What the exercise asks: A word-for-word copy of the data is what's wanted, with no pictures.

Supplied records:

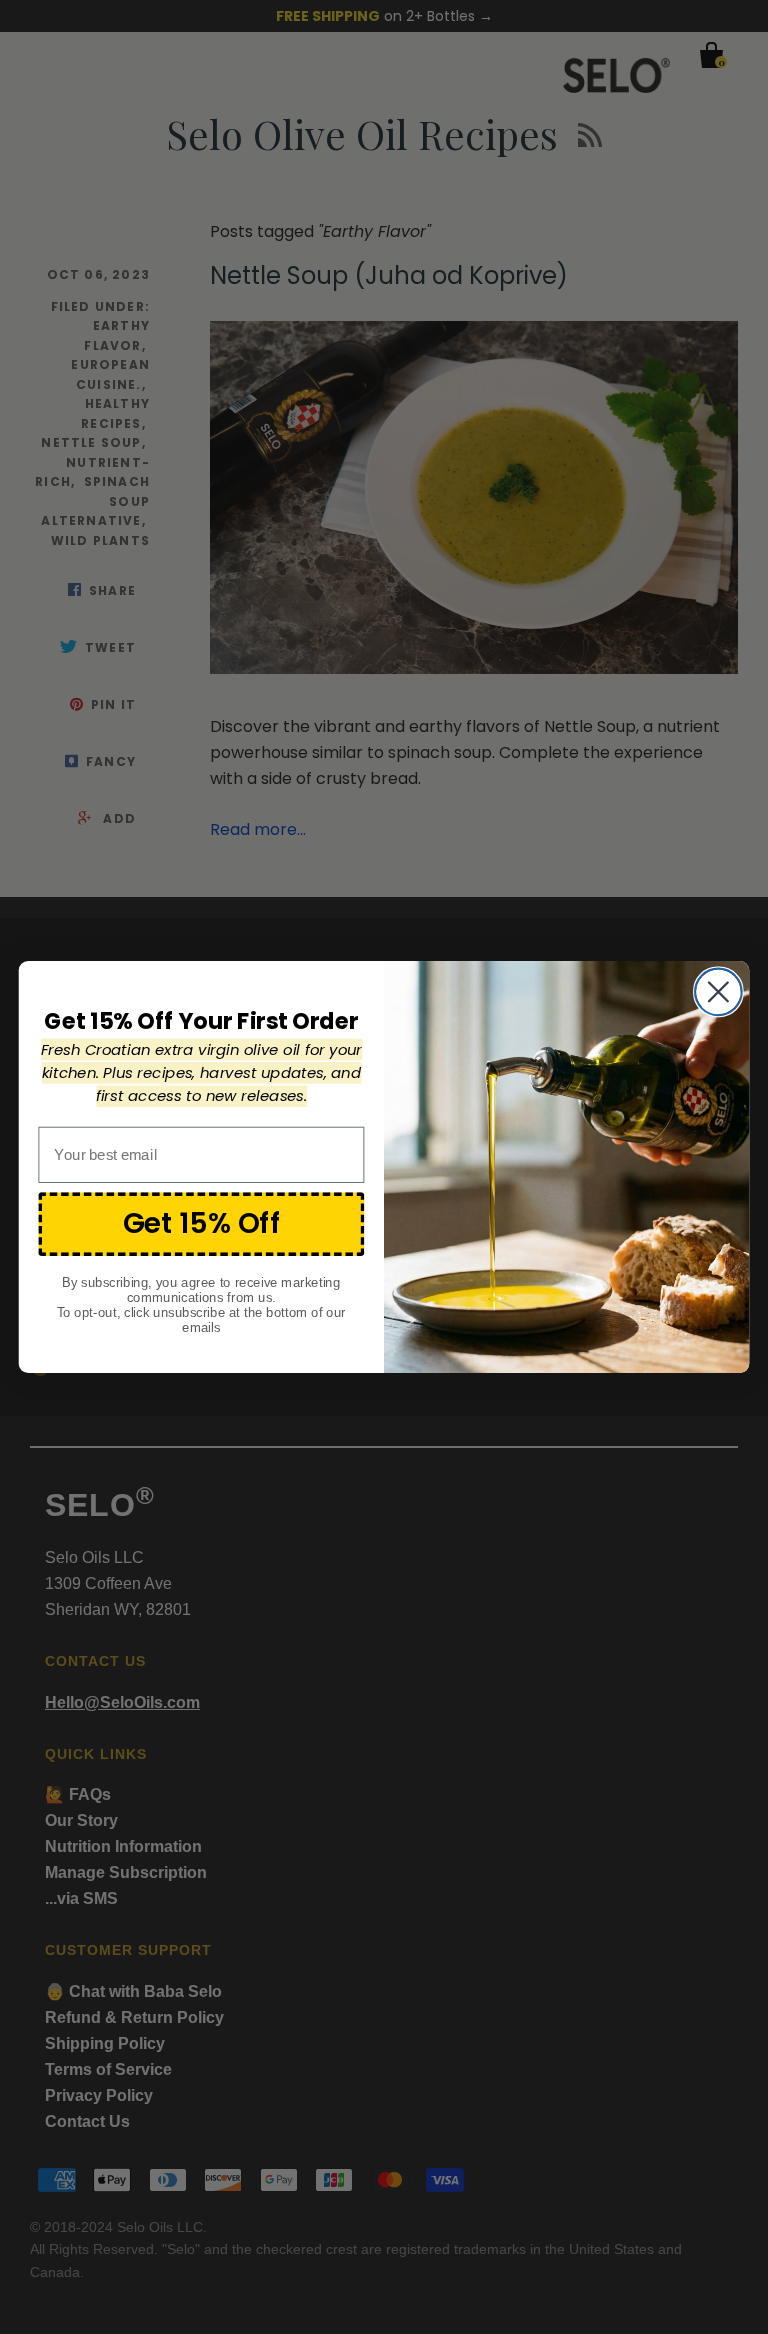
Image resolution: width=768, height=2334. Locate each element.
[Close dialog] (718, 991)
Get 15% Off (201, 1223)
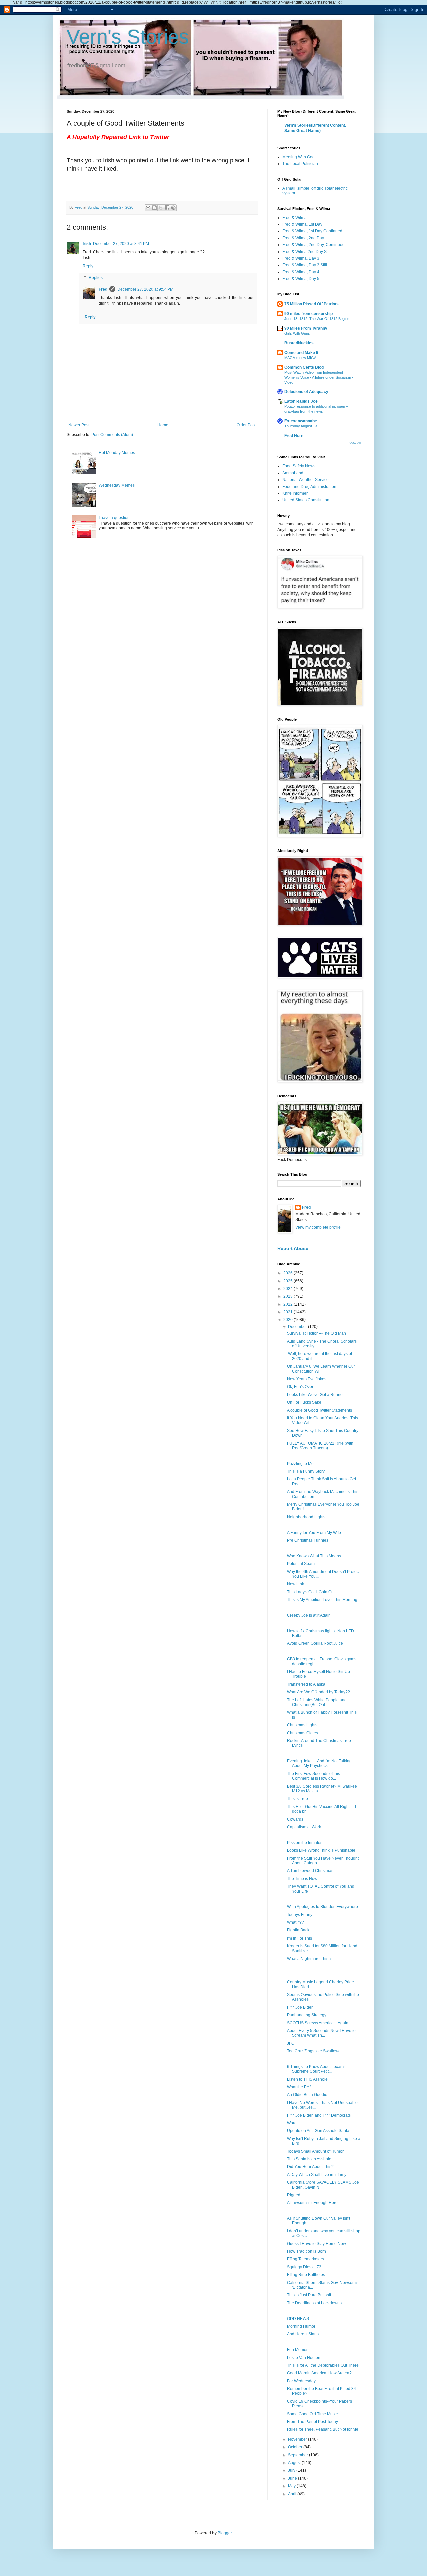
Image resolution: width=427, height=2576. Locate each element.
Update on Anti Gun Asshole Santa (318, 2130)
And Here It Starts (303, 2334)
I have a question (114, 517)
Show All (355, 443)
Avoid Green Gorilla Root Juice (315, 1643)
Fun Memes (297, 2349)
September (298, 2455)
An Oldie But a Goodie (307, 2094)
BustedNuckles (299, 343)
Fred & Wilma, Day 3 (300, 258)
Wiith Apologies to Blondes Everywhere (322, 1906)
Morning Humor (301, 2326)
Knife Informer (295, 493)
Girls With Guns (297, 333)
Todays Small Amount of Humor (315, 2151)
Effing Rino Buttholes (306, 2274)
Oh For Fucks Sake (304, 1402)
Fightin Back (298, 1930)
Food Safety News (298, 466)
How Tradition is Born (306, 2251)
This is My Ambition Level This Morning (322, 1599)
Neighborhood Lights (306, 1517)
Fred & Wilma (294, 217)
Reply (88, 266)
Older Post (246, 425)
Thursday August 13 (300, 426)
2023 (288, 1296)
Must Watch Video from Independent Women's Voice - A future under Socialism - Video (318, 377)
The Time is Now (302, 1878)
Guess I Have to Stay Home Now (316, 2243)
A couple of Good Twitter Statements (319, 1410)
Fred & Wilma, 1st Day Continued (312, 231)
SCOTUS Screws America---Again (317, 2023)
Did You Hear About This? (310, 2166)
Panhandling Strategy (306, 2015)
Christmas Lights (302, 1725)
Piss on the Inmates (304, 1842)
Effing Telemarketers (305, 2259)
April (292, 2494)
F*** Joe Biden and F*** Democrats (319, 2115)
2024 (288, 1288)
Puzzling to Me (300, 1463)
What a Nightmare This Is (309, 1958)
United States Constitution (305, 500)
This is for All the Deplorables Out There (323, 2365)
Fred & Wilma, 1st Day (302, 224)
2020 (288, 1319)
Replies (96, 277)
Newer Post (78, 425)
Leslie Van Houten (303, 2357)
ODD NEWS (298, 2318)
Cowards (295, 1819)
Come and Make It (301, 352)
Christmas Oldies (302, 1733)
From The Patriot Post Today (312, 2421)
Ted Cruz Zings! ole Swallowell (315, 2051)
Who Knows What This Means (314, 1556)
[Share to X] (160, 207)
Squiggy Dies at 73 (304, 2267)
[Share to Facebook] (167, 207)
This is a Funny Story (306, 1471)
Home (162, 425)
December (298, 1326)
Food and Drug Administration (309, 486)
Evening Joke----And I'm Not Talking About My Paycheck (319, 1763)
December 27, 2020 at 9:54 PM (145, 289)
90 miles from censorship (308, 313)
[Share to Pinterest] (173, 207)
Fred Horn (293, 435)
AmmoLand (292, 473)
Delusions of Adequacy (306, 391)
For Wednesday (301, 2381)
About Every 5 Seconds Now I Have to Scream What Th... (321, 2033)
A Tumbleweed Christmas (310, 1870)
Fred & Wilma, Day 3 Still (304, 265)
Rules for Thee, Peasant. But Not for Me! (323, 2429)
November (298, 2439)
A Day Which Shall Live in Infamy (316, 2174)
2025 (288, 1281)
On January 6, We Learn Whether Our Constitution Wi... (321, 1368)
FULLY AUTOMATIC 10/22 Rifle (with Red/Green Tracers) (320, 1445)
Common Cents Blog (304, 367)
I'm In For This (299, 1938)
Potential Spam (301, 1563)
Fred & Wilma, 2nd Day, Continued (313, 244)
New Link (295, 1584)
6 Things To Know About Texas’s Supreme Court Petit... (316, 2069)
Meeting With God (298, 157)
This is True (297, 1798)
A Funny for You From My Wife (314, 1532)
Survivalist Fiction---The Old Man (316, 1333)
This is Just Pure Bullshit (309, 2295)
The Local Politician (300, 163)
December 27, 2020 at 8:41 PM (121, 243)
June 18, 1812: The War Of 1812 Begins (316, 319)
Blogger (225, 2533)
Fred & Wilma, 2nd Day (303, 238)
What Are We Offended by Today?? (318, 1692)
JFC (290, 2043)
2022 (288, 1304)
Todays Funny (299, 1914)
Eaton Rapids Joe (301, 401)
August (295, 2462)
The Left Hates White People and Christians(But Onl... (317, 1702)
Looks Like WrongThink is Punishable (321, 1850)
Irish (87, 243)
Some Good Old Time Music (312, 2414)
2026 (288, 1273)
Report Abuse (292, 1248)
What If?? (295, 1922)
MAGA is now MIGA (300, 358)
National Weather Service (305, 479)
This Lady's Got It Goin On (310, 1592)
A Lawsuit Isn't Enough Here (312, 2202)
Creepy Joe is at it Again (309, 1615)
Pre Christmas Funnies (307, 1540)
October (295, 2447)
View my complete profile (318, 1227)
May (292, 2486)
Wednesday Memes (117, 485)
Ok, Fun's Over (300, 1386)
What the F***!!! (300, 2087)
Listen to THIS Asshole (307, 2079)
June (293, 2478)
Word (292, 2123)
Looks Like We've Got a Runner (315, 1394)
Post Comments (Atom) (112, 434)
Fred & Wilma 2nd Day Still (306, 251)
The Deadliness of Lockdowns (314, 2303)
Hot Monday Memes (117, 452)
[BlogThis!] (154, 207)
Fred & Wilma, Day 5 (300, 278)
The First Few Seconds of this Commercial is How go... (313, 1776)
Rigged (293, 2195)
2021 (288, 1312)
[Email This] (148, 207)
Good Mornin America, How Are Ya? (319, 2373)
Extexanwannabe (300, 421)
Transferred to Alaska (306, 1684)
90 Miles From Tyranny (305, 328)
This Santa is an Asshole (309, 2159)
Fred (103, 289)
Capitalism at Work (304, 1827)
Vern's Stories (128, 37)
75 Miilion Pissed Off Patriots (311, 304)
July (292, 2470)
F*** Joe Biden (300, 2007)
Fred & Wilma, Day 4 (300, 272)
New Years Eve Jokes (306, 1379)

Solved exercise:
Image resolution: width=768, height=2334. Locate each element.
[Close dialog] (718, 991)
Get 15% Off (201, 1223)
Image resolution: width=427, height=2576. Locate each element.
Update on Anti Gun Asshole Santa (318, 2130)
And Here It Starts (303, 2334)
I have a question (114, 517)
Show All (355, 443)
Avoid Green Gorilla Root Juice (315, 1643)
Fun Memes (297, 2349)
September (298, 2455)
An Oldie But a Goodie (307, 2094)
BustedNuckles (299, 343)
Fred & Wilma, Day 3 (300, 258)
Wiith Apologies to Blondes Everywhere (322, 1906)
Morning Humor (301, 2326)
Knife Informer (295, 493)
Girls With Guns (297, 333)
Todays Small Amount of Humor (315, 2151)
Effing Rino Buttholes (306, 2274)
Oh For Fucks Sake (304, 1402)
Fightin Back (298, 1930)
Food Safety News (298, 466)
How Tradition is Born (306, 2251)
This is My Ambition Level This Morning (322, 1599)
Neighborhood Lights (306, 1517)
Fred & Wilma (294, 217)
Reply (88, 266)
Older Post (246, 425)
Thursday August 13 (300, 426)
2023 (288, 1296)
Must Watch Video from Independent Women's Voice - A future under Socialism - Video (318, 377)
The Time is Now (302, 1878)
Guess I Have to Stay Home Now (316, 2243)
A couple of Good Twitter Statements (319, 1410)
Fred & Wilma, 1st Day Continued (312, 231)
SCOTUS Screws America---Again (317, 2023)
Did You Hear About This? (310, 2166)
Panhandling Strategy (306, 2015)
Christmas Lights (302, 1725)
Piss on the Inmates (304, 1842)
Effing Telemarketers (305, 2259)
April (292, 2494)
F*** Joe Biden and F*** Democrats (319, 2115)
2024 (288, 1288)
Puzzling to Me (300, 1463)
What a Nightmare This Is (309, 1958)
United States Constitution (305, 500)
This is for All the Deplorables Out There (323, 2365)
Fred & Wilma, 1st Day (302, 224)
2020 (288, 1319)
Replies (96, 277)
Newer Post (78, 425)
Leslie Van Houten (303, 2357)
ODD NEWS (298, 2318)
Cowards (295, 1819)
Come and Make It (301, 352)
Christmas Oldies (302, 1733)
From The Patriot Post Today (312, 2421)
Ted Cruz Zings! ole Swallowell (315, 2051)
Who Knows What This Means (314, 1556)
[Share to X] (160, 207)
Squiggy Dies at 73 (304, 2267)
[Share to Facebook] (167, 207)
This is a Funny Story (306, 1471)
Home (162, 425)
December (298, 1326)
Food and Drug Administration (309, 486)
Evening Joke----And I'm Not Talking About My Paycheck (319, 1763)
December 27, 2020 at 9:54 PM (145, 289)
90 miles from censorship (308, 313)
[Share to Pinterest] (173, 207)
Fred Horn (293, 435)
AmmoLand (292, 473)
Delusions of Adequacy (306, 391)
For Wednesday (301, 2381)
About Every 5 Seconds Now I Have to Scream What Th... (321, 2033)
A Tumbleweed Christmas (310, 1870)
Fred & Wilma, Day 3 Still (304, 265)
Rules for Thee, Peasant. But Not for Me! (323, 2429)
November (298, 2439)
A Day Which Shall Live in Infamy (316, 2174)
2025 (288, 1281)
On January 6, We Learn Whether Our Constitution Wi... (321, 1368)
FULLY AUTOMATIC 10/22 Rifle (with Red/Green Tracers) (320, 1445)
Common Cents Blog (304, 367)
I'm In For This (299, 1938)
Potential Spam (301, 1563)
Fred & Wilma, 2nd Day, Continued (313, 244)
New Link (295, 1584)
6 Things To Know About Texas’s Supreme Court Petit... (316, 2069)
Meeting With God (298, 157)
This is True (297, 1798)
A Funny for You From My Wife (314, 1532)
Survivalist Fiction---The Old Man (316, 1333)
This is Just Pure Bullshit (309, 2295)
The Local Politician (300, 163)
December 27, 2020 at 8:41 PM (121, 243)
June 18, 1812: The War Of 1812 Begins (316, 319)
Blogger (225, 2533)
Fred & Wilma, 2nd Day (303, 238)
What Are We Offended by Today?? (318, 1692)
JFC (290, 2043)
2022 (288, 1304)
Todays Funny (299, 1914)
Eaton Rapids Joe (301, 401)
August (295, 2462)
The Left Hates White People and Christians(But Onl... (317, 1702)
Looks Like WrongThink is Punishable (321, 1850)
Irish (87, 243)
Some Good Old Time Music (312, 2414)
2026 (288, 1273)
Report Abuse (292, 1248)
What If?? (295, 1922)
MAGA is now MIGA (300, 358)
National Weather Service (305, 479)
This Lady's Got It Goin On (310, 1592)
A Lawsuit Isn't Enough Here (312, 2202)
Creepy Joe is at it Again (309, 1615)
Pre Christmas Funnies (307, 1540)
October (295, 2447)
View my complete profile (318, 1227)
May (292, 2486)
Wednesday Memes (117, 485)
Ok, Fun's Over (300, 1386)
What the F***!!! (300, 2087)
Listen to THIS Asshole (307, 2079)
June (293, 2478)
Word (292, 2123)
Looks Like We've Got a Runner (315, 1394)
Post Comments (Atom) (112, 434)
Fred & Wilma 2nd Day Still (306, 251)
The Deadliness of Lockdowns (314, 2303)
Hot Monday Memes (117, 452)
[BlogThis!] (154, 207)
Fred & Wilma, Day 5 (300, 278)
The First Few Seconds of this Commercial is How go... (313, 1776)
Rigged (293, 2195)
2021 (288, 1312)
[Email This] (148, 207)
Good Mornin America, How Are Ya? (319, 2373)
Extexanwannabe (300, 421)
Transferred to Alaska (306, 1684)
90 Miles From Tyranny (305, 328)
This Santa is an Asshole (309, 2159)
Fred (103, 289)
Capitalism at Work (304, 1827)
Vern's Stories (128, 37)
75 Miilion Pissed Off Patriots (311, 304)
July (292, 2470)
F*** Joe Biden (300, 2007)
Fred & Wilma, Day 4 (300, 272)
New Years Eve Jokes (306, 1379)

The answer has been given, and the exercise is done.